Shelter from the Storm: Helping Communities Find a Climate- Resilient Future

Flooding in Camen

For the better part of a decade, researchers and students from Drexel University’s College of Engineering have been collaborating with governmental and non-governmental partners in Camden, New Jersey and Philadelphia’s Eastwick neighborhood on the development of tools and strategies to reduce flooding.

Both communities have suffered different historical environmental injustices and both have been identified by the federal government as particularly vulnerable to flooding, but the design of flood risk reduction strategies requires the development of simulation tools that can compare the efficacy of alternative strategies under both historical and future climate conditions. Franco Montalto, PhD, a professor in the College of Engineering who leads Drexel’s Sustainable Water Resources Engineering Lab, and his team have been trying to solve these problems by working with residents and other local stakeholders both to identify vulnerabilities and to develop locally appropriate strategies that might reduce risks.

Through interviews, surveys, meetings and spending time with residents over a number of years, the team learned about the neighborhoods, and specifically the various social, ecological, economic, and health-related consequences of flooding. During this time, Montalto, his fellow researchers and students, grew to understand how they could bring their expertise to bear in providing the communities with some of the resources they needed to develop mitigation strategies and advocate for the funding to install them.

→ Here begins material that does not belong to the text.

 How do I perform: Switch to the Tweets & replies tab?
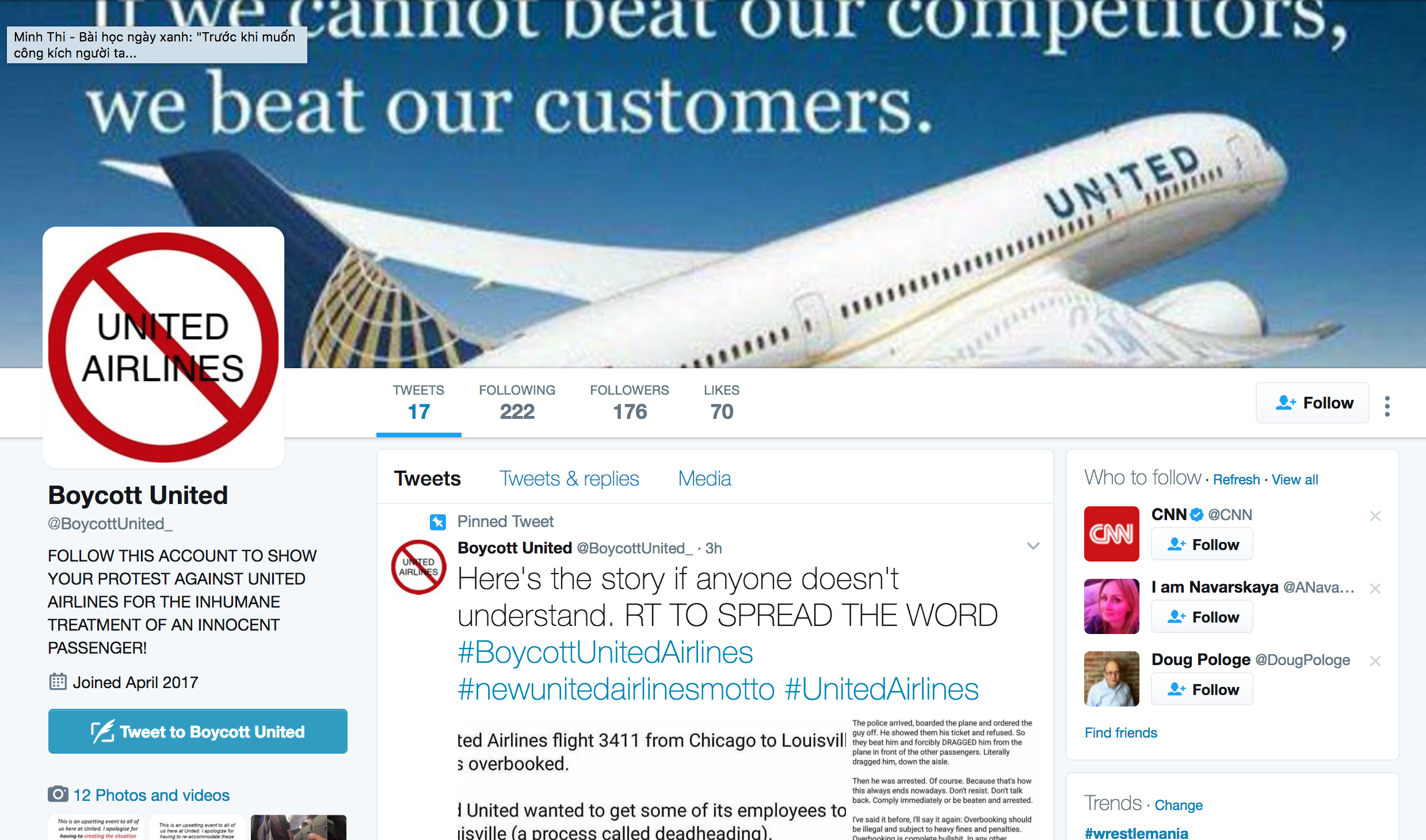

Teaming up with the local stormwater utility in Camden, the research team was able to install monitoring equipment to get a street-level view of when, where and how the neighborhoods flood. Using the data to calibrate a hydrologic and hydraulic model, Montalto’s team could then project frequency and severity of future flooding and evaluate the effectiveness of various mitigation strategies, including some first proposed by residents

The team’s modeling tools were used to evaluate the effectiveness of a flood mitigation strategy along Harrison Avenue in Camden, which subsequently was awarded $20 million in funding for design and implementation. In Eastwick, the modeling simulations have been provided to a Technical Assistance Panel convened by the Urban Land Institute, and have been shared with a wide range of governmental and non-governmental stakeholders who are currently engaged in deep discussions about how to address flooding in that neighborhood as part of the Eastwick: From Recovery to Resilience Program.   

Eastwick residents leveraged the data to draw support from the federal government as well. The U.S. Army Corps of Engineers is looking at the feasibility of building a levee along Cobbs Creek to protect the neighborhood from flooding and some residents have also been seeking funding, available under the Biden Administration’s infrastructure bill, to enable a “land swap” plan that would move some flood vulnerable residents to higher ground.

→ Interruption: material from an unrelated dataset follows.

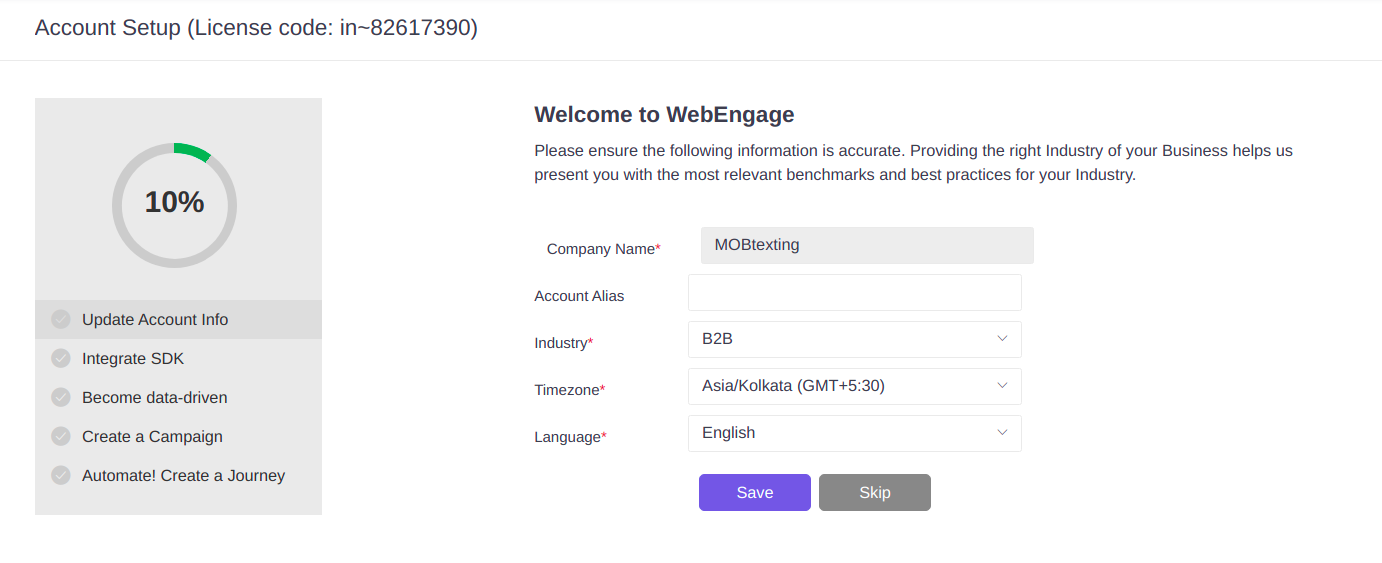Image resolution: width=1382 pixels, height=563 pixels.
Task: Expand the Language dropdown set to English
Action: [855, 433]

The team’s collaboration with the residents of Eastwick and Camden were recently documented in a film produced by Ben Kalina, an award-winning documentary filmmaker and assistant professor in Drexel’s Antoinette Westphal College of Media Arts & Design.

They were also recognized by the National Oceanic and Atmospheric Administration (NOAA) – a longtime funder of Montalto’s lab – as a model for successful, community-driven research to support climate resilience — earning Montalto and his collaborators in Consortium for Climate Risk in the Urban Northeast (CCRUN) an opportunity to share best practices with Worchester Polytechnic Institute and as they begin similar projects in the Caribbean with a $499,836 NOAA grant.

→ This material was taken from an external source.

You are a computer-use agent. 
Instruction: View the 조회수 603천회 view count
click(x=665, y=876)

Montalto’s group will continue working with the Eastwick and Camden residents as they build the support they need to implement their climate resilience plans and take steps to ensure the future of their communities.

To learn more about Eastwick’s recovery and resilience planning, visit: https://www.phila.gov/programs/eastwick-from-recovery-to-resilience/

To learn more about Camden’s water management initiatives, visit: http://www.ccmua.org/index.php/green-initiatives/green-infrastructure/camden-smart-initiative/

Reporters interested in speaking with Montalto should contact Britt Faulstick, executive director, media relations, bef29@drexel.edu or 215.895.2617.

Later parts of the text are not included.